--- START ---

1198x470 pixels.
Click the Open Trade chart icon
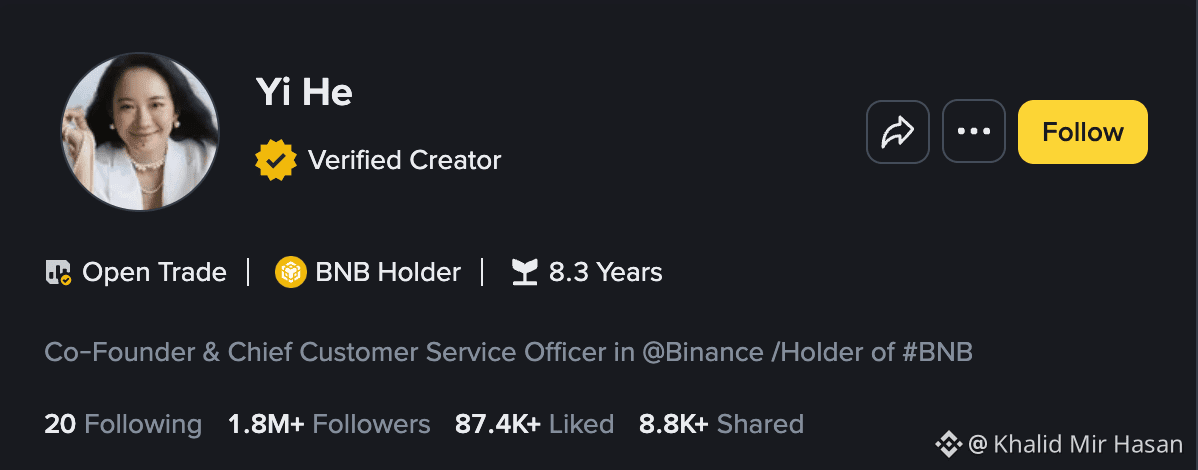click(x=58, y=272)
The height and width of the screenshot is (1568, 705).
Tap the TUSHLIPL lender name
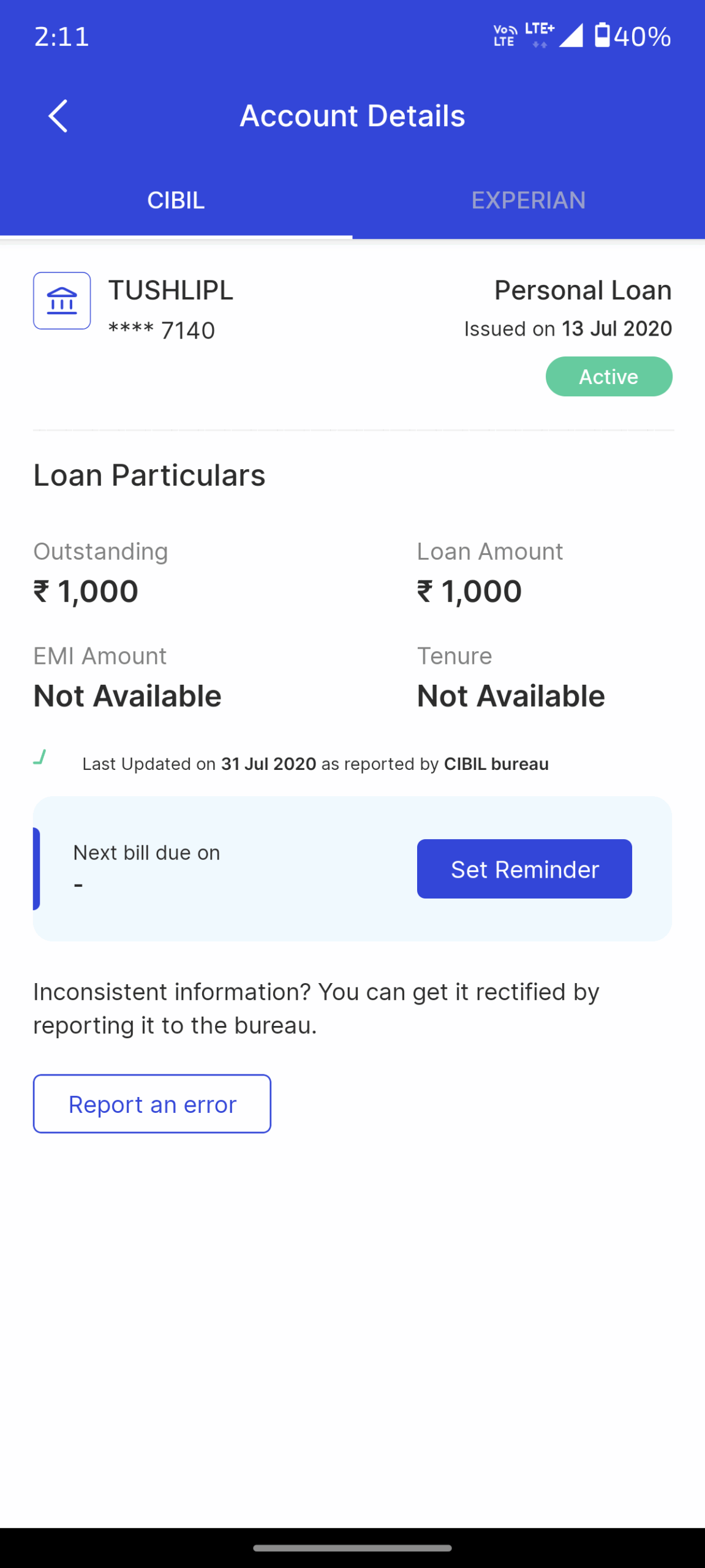(x=171, y=290)
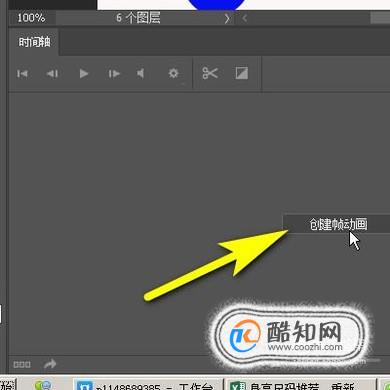
Task: Open playback settings via gear icon
Action: point(173,73)
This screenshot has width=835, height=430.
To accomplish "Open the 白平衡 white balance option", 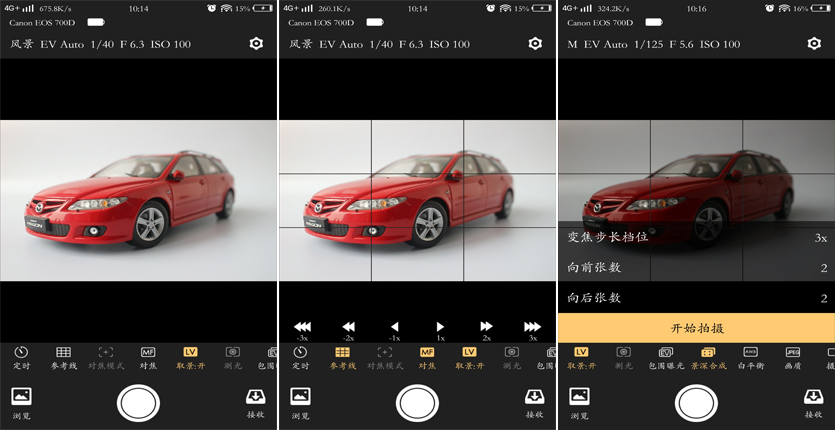I will tap(750, 357).
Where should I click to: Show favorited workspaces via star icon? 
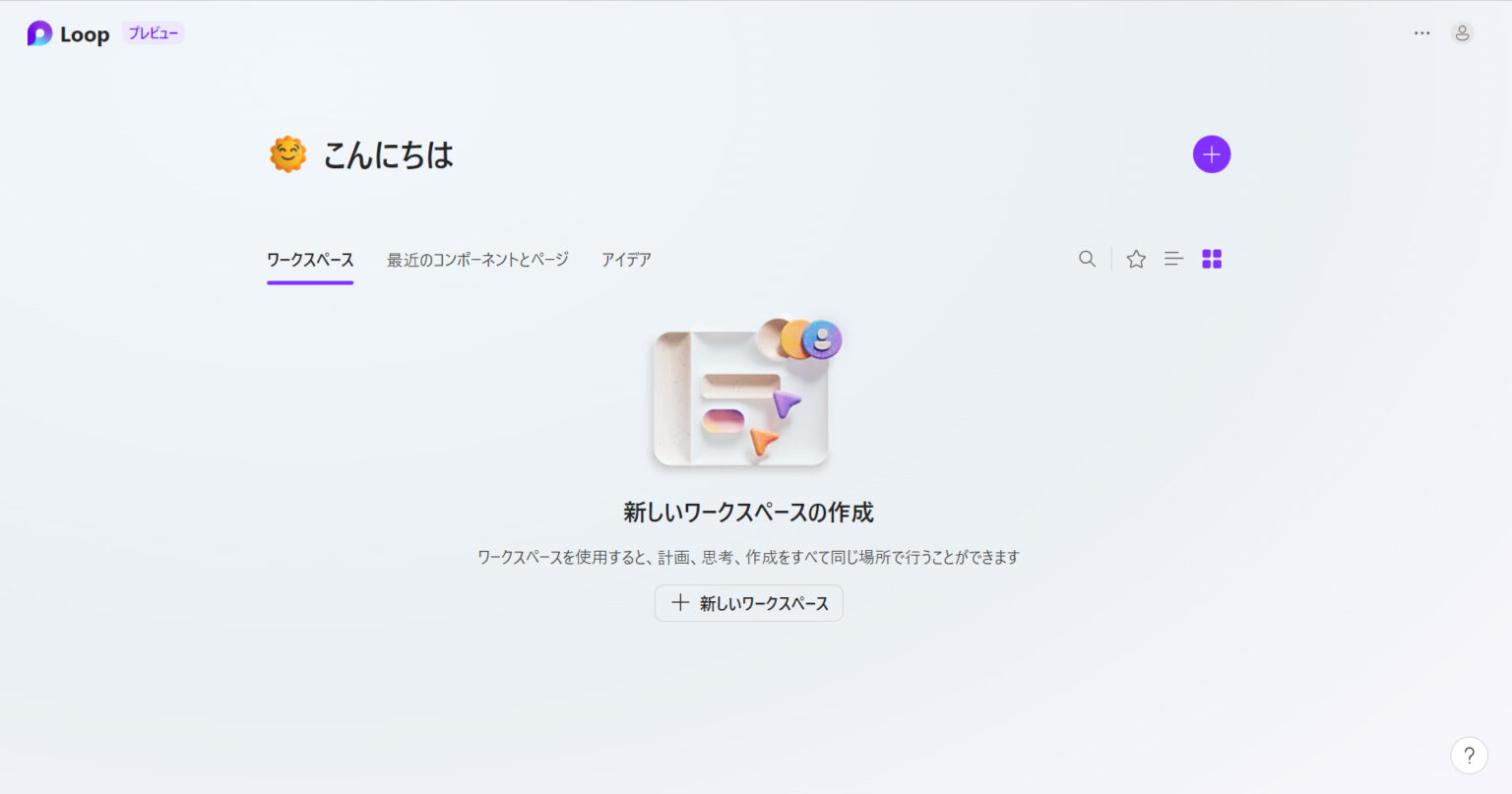(1136, 258)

--- END ---

- Problem to work on
State how many lines of the listing include "height", and write nothing else.

- Reply
2